American federal and state constitutions protect the rights of people to speak and write freely.

The U.S. Constitution, the supreme law of the land (by virtue of Article VI, the Supremacy Clause) seems to protect the news media doubly. To the generalized protection of expression (“free speech” in the First Amendment) a second clause was added guaranteeing freedom of the press. Supreme Court Justice Potter Stewart, in a 1974 speech at Yale, observed that journalism was the only occupation singled out for explicit constitutional protection, “to create a fourth institution outside the Government as an additional check on the three official branches.”

That status was not always honored. Barely ten years after the Constitution was adopted in 1789, two dozen editors were arrested—and eight pun-ished—under the Alien and Sedition Act for criticizing the John Adams administration. Later, during the Civil War (1861–65), publishers perceived as sympathetic to the Confederacy faced imprisonment or the closing of their newspapers. In 1918, the Supreme Court failed to even mention the First Amendment when it upheld the contempt conviction of a Toledo, Ohio, newspaper and its editor for their sharp attacks on a judge's rulings in a streetcar dispute.

Three Landmark Decisions

Not until 1925 did the Supreme Court take a first (and giant) step toward recognizing the importance of a free press. While the justices upheld the conviction under a New York law of Socialist leader Benjamin Gitlow for publishing a “Left Wing Manifesto” advocating the violent overthrow of the government, they also proclaimed that under less harmful circumstances the right to print such statements would be among the fundamental liberties protected from state penalty by the due process clause of the Fourteenth Amendment, or, in the case of a limitation imposed by Congress, the First Amendment.

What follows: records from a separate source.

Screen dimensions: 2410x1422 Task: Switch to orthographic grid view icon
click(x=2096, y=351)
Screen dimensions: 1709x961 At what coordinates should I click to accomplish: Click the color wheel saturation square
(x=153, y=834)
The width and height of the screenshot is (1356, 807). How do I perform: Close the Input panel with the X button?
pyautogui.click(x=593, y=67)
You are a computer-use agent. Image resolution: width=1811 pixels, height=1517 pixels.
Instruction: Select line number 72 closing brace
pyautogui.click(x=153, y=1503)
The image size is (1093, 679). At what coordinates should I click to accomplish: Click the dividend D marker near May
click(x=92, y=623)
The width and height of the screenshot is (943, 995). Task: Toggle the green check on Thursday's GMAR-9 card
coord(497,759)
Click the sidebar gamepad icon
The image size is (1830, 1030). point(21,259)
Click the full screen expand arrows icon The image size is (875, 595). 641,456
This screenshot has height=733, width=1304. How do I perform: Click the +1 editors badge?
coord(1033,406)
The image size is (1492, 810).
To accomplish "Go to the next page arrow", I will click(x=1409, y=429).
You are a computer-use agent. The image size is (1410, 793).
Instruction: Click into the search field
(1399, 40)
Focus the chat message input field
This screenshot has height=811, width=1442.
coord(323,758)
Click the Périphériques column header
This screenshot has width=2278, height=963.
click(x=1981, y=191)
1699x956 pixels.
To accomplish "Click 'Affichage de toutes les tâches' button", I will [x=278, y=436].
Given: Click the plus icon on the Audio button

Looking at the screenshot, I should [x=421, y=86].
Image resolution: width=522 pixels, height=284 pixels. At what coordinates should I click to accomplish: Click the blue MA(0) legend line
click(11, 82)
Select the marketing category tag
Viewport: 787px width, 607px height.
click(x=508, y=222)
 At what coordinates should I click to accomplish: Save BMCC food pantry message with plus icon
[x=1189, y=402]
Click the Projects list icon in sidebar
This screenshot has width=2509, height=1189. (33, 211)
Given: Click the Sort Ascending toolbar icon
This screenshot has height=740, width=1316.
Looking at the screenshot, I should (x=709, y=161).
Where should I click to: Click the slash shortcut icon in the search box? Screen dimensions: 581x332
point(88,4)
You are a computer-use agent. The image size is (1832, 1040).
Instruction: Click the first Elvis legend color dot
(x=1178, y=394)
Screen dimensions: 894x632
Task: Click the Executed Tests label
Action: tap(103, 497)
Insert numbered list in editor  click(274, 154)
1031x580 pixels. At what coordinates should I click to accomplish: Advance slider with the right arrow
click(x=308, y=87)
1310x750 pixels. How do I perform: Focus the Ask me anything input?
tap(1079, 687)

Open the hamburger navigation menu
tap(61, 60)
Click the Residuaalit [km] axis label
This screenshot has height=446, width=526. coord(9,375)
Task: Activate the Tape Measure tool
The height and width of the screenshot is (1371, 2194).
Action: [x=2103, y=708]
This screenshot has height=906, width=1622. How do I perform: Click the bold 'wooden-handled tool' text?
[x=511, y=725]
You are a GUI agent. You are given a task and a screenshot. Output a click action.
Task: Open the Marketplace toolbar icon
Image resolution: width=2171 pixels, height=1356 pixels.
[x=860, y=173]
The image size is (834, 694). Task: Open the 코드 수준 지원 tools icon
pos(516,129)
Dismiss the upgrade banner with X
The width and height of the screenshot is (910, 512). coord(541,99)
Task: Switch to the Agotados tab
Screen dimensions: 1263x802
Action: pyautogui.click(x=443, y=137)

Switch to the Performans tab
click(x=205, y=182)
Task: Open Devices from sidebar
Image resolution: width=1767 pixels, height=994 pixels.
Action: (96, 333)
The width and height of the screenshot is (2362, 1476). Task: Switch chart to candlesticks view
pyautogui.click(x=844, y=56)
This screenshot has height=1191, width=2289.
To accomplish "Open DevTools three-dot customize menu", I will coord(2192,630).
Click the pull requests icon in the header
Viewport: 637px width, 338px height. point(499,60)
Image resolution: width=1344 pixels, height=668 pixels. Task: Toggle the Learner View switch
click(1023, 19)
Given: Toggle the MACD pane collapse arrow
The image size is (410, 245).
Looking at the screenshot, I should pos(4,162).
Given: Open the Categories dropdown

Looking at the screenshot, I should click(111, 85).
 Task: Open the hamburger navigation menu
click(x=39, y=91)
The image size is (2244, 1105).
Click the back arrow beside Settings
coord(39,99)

The decision made clear that most legal perils to which the press is exposed arise under state law. For example, there is no federal libel law. Until the early twentieth century, it had been assumed the Bill of Rights (1791) limited only the exercise of federal power. The decision in Gitlow v. New York made the free speech–free press guarantees of the First Amendment universal. Whether a case arose under local, state, or federal law, Gitlow made it clear that attempts to punish authors, either by the criminal process or by entitling aggrieved parties to use a state-created cause of action for civil damages, clashed with rights protected by the First and Fourteenth Amendments.